§ DATA FOR ANALYSIS
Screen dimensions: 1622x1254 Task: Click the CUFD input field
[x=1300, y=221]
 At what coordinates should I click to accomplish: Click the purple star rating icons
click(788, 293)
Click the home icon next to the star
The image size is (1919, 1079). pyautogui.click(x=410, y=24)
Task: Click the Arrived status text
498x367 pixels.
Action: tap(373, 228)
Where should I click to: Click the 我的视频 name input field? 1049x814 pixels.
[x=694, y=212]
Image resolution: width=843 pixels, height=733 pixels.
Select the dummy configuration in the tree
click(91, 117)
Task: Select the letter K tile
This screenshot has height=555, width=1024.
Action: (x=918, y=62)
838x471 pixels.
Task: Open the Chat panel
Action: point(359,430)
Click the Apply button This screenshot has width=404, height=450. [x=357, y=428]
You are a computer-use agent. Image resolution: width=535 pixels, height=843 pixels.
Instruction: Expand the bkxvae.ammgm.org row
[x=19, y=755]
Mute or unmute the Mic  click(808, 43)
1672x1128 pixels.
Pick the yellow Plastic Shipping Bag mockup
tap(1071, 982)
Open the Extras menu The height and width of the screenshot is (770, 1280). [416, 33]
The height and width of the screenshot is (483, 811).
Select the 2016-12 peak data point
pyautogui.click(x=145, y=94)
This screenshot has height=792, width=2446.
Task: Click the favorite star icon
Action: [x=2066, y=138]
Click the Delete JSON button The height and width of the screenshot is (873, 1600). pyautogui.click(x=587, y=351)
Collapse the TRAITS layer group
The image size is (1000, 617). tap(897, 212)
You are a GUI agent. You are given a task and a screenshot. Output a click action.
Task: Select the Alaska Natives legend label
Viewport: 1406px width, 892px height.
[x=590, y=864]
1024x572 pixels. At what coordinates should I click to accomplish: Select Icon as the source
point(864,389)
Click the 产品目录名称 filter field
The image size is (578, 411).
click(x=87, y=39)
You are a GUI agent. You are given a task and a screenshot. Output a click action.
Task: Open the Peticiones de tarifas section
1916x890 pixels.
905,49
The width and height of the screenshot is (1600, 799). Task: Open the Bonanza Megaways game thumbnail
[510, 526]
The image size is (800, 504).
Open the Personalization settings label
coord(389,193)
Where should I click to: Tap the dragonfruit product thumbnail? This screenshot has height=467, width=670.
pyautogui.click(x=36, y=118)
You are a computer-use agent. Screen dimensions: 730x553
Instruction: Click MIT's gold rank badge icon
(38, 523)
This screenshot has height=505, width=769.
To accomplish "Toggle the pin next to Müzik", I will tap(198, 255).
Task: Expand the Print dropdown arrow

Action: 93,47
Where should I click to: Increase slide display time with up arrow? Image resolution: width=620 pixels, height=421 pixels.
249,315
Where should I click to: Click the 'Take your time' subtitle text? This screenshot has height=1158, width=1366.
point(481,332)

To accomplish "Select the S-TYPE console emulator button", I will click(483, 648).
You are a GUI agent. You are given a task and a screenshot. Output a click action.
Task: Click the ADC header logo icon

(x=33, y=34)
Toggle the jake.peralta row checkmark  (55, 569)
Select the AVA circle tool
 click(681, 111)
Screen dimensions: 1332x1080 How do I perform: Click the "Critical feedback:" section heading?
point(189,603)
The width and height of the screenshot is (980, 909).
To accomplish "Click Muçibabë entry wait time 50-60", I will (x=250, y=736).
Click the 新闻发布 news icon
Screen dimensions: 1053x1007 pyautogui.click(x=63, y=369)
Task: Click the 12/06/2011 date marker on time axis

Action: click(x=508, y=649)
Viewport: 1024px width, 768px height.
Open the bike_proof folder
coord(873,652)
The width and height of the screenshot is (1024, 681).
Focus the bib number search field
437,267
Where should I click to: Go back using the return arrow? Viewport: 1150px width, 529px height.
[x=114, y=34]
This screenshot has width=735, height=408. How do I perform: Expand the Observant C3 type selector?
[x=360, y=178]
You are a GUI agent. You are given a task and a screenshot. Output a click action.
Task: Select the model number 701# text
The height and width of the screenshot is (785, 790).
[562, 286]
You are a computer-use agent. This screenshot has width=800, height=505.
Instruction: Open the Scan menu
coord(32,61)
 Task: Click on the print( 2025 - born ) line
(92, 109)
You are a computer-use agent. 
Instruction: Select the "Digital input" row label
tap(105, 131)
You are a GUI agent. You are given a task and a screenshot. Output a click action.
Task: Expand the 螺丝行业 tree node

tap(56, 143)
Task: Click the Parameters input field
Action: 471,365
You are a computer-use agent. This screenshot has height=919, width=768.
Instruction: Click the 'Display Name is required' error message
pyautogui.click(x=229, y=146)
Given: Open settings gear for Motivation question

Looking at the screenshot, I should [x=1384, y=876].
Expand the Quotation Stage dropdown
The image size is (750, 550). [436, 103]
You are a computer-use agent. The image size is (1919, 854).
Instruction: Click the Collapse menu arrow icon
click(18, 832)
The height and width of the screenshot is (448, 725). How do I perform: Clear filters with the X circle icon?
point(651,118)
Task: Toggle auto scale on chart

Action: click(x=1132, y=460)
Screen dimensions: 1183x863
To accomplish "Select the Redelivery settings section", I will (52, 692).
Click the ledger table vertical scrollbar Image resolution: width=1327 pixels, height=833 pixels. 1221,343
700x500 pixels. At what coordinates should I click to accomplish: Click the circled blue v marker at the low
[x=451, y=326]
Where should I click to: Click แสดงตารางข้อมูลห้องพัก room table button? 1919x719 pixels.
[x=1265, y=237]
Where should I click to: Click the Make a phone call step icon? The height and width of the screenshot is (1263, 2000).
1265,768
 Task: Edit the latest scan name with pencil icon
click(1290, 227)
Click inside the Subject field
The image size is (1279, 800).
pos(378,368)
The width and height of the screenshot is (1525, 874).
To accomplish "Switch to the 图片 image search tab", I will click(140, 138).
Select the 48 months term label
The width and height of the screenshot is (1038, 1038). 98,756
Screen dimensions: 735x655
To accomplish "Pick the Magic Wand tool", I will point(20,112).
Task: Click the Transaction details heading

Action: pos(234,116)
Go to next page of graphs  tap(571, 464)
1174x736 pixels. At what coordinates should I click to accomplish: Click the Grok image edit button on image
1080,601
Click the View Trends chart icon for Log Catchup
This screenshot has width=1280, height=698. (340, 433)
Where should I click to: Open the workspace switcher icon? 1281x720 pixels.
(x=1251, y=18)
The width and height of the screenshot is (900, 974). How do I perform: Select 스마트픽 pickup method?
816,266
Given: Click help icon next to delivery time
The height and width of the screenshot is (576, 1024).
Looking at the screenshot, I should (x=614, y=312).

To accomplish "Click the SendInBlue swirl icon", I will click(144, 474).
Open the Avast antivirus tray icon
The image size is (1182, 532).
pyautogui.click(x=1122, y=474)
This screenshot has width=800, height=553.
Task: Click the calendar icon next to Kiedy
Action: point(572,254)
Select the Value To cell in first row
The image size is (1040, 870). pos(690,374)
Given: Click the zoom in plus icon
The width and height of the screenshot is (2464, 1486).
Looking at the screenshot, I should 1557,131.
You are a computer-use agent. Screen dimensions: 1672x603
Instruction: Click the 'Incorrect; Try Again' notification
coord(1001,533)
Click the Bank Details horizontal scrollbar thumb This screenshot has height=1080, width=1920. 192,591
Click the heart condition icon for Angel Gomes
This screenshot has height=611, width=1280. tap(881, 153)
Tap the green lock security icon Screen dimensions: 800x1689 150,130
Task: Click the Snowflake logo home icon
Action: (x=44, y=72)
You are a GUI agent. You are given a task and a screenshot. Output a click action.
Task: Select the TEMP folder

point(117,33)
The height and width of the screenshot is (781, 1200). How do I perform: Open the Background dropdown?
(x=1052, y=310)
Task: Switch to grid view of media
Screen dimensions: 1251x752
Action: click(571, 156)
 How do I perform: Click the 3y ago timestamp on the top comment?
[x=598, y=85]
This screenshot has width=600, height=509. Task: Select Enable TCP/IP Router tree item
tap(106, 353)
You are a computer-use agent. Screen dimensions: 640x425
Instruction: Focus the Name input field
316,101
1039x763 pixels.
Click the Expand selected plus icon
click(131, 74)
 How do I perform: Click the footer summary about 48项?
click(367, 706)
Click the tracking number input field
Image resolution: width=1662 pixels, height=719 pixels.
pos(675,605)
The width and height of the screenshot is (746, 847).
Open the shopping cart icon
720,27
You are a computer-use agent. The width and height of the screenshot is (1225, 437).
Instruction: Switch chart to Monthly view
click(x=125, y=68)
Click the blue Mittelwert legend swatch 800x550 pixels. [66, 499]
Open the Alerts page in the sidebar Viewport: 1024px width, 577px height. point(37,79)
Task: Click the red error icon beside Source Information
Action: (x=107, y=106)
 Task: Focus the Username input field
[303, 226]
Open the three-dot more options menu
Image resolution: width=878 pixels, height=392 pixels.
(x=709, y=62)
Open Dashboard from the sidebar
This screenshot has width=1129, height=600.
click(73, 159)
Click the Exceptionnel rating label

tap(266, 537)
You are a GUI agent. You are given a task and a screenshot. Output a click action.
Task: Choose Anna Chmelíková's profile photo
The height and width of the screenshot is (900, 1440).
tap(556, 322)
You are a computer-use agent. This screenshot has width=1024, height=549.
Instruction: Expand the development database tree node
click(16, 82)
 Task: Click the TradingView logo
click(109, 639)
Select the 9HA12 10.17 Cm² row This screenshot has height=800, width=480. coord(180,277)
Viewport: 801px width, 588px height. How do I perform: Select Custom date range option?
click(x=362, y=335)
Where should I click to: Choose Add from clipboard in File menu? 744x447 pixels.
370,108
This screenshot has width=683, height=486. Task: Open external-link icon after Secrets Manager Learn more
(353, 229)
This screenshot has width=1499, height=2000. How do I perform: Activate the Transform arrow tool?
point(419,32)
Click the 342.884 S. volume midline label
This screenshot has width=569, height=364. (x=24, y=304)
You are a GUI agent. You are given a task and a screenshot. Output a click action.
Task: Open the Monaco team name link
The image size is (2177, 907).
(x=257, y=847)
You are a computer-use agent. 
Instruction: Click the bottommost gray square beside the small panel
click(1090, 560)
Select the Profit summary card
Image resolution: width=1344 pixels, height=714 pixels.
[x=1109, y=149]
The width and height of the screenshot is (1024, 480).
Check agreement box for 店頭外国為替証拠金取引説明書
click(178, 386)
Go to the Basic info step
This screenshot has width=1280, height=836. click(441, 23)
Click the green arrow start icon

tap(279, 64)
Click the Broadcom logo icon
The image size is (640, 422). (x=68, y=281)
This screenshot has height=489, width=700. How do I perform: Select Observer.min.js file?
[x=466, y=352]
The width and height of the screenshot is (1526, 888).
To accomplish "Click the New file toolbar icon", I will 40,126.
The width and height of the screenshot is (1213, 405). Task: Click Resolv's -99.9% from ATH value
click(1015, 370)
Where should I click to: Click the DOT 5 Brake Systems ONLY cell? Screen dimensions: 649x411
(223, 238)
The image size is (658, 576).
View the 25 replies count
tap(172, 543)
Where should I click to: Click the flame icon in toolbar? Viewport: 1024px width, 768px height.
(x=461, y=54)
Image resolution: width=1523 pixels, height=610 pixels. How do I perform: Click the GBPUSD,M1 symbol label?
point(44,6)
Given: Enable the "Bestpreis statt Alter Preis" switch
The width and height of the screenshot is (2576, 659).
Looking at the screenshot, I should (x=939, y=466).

§ EXERCISE
Scan the records for the string "scrollbar" and report each line where it occurs.

§ ANSWER BOX
Click the ledger table vertical scrollbar Image resolution: width=1327 pixels, height=833 pixels. 1221,343
Click the Bank Details horizontal scrollbar thumb This screenshot has height=1080, width=1920. 192,591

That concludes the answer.